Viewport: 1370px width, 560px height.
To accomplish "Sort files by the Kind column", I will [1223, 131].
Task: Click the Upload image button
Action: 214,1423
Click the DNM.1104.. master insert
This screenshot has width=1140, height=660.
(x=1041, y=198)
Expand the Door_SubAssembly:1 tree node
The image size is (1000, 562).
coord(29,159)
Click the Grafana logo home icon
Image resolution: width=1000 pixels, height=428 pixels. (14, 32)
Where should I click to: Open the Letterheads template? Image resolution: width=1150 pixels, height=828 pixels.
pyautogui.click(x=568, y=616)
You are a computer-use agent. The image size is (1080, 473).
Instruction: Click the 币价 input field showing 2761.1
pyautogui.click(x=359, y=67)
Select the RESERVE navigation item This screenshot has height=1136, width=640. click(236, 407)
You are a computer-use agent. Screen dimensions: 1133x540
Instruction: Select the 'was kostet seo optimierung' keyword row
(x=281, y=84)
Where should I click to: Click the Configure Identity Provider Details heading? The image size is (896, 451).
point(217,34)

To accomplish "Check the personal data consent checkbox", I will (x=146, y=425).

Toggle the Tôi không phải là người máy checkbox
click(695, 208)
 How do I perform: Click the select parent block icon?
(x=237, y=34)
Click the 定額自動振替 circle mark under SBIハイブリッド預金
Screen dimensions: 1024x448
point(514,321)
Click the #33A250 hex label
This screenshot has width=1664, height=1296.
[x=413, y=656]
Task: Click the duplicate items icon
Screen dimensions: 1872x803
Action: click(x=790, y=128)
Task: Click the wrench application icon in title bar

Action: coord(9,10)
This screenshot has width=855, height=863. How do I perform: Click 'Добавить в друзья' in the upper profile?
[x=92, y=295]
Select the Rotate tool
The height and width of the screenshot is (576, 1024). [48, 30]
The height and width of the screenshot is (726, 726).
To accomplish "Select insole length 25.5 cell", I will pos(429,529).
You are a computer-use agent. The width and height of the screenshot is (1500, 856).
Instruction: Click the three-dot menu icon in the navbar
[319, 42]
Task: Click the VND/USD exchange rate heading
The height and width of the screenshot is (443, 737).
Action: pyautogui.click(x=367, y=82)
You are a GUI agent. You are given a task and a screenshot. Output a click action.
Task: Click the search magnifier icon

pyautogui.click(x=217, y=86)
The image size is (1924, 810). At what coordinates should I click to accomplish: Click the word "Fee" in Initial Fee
# # # # # # #
Exercise:
Make a word-for-word copy of the records.

Task result:
Viewport: 1370px width, 560px height.
To accomplish "Sort files by the Kind column", I will [1223, 131].
Task: Click the Upload image button
Action: 214,1423
Click the DNM.1104.. master insert
This screenshot has width=1140, height=660.
(x=1041, y=198)
Expand the Door_SubAssembly:1 tree node
The image size is (1000, 562).
coord(29,159)
Click the Grafana logo home icon
Image resolution: width=1000 pixels, height=428 pixels. (14, 32)
Where should I click to: Open the Letterheads template? Image resolution: width=1150 pixels, height=828 pixels.
pyautogui.click(x=568, y=616)
You are a computer-use agent. The image size is (1080, 473).
Instruction: Click the 币价 input field showing 2761.1
pyautogui.click(x=359, y=67)
Select the RESERVE navigation item This screenshot has height=1136, width=640. click(236, 407)
You are a computer-use agent. Screen dimensions: 1133x540
Instruction: Select the 'was kostet seo optimierung' keyword row
(x=281, y=84)
Where should I click to: Click the Configure Identity Provider Details heading? The image size is (896, 451).
point(217,34)

To accomplish "Check the personal data consent checkbox", I will (x=146, y=425).

Toggle the Tôi không phải là người máy checkbox
click(695, 208)
 How do I perform: Click the select parent block icon?
(x=237, y=34)
Click the 定額自動振替 circle mark under SBIハイブリッド預金
Screen dimensions: 1024x448
point(514,321)
Click the #33A250 hex label
This screenshot has width=1664, height=1296.
[x=413, y=656]
Task: Click the duplicate items icon
Screen dimensions: 1872x803
Action: click(x=790, y=128)
Task: Click the wrench application icon in title bar

Action: coord(9,10)
This screenshot has width=855, height=863. How do I perform: Click 'Добавить в друзья' in the upper profile?
[x=92, y=295]
Select the Rotate tool
The height and width of the screenshot is (576, 1024). [48, 30]
The height and width of the screenshot is (726, 726).
To accomplish "Select insole length 25.5 cell", I will pos(429,529).
You are a computer-use agent. The width and height of the screenshot is (1500, 856).
Instruction: Click the three-dot menu icon in the navbar
[319, 42]
Task: Click the VND/USD exchange rate heading
The height and width of the screenshot is (443, 737).
Action: pyautogui.click(x=367, y=82)
You are a GUI agent. You are given a task and a screenshot. Output a click action.
Task: Click the search magnifier icon

pyautogui.click(x=217, y=86)
The image size is (1924, 810). At what coordinates should I click to accomplish: Click the word "Fee" in Initial Fee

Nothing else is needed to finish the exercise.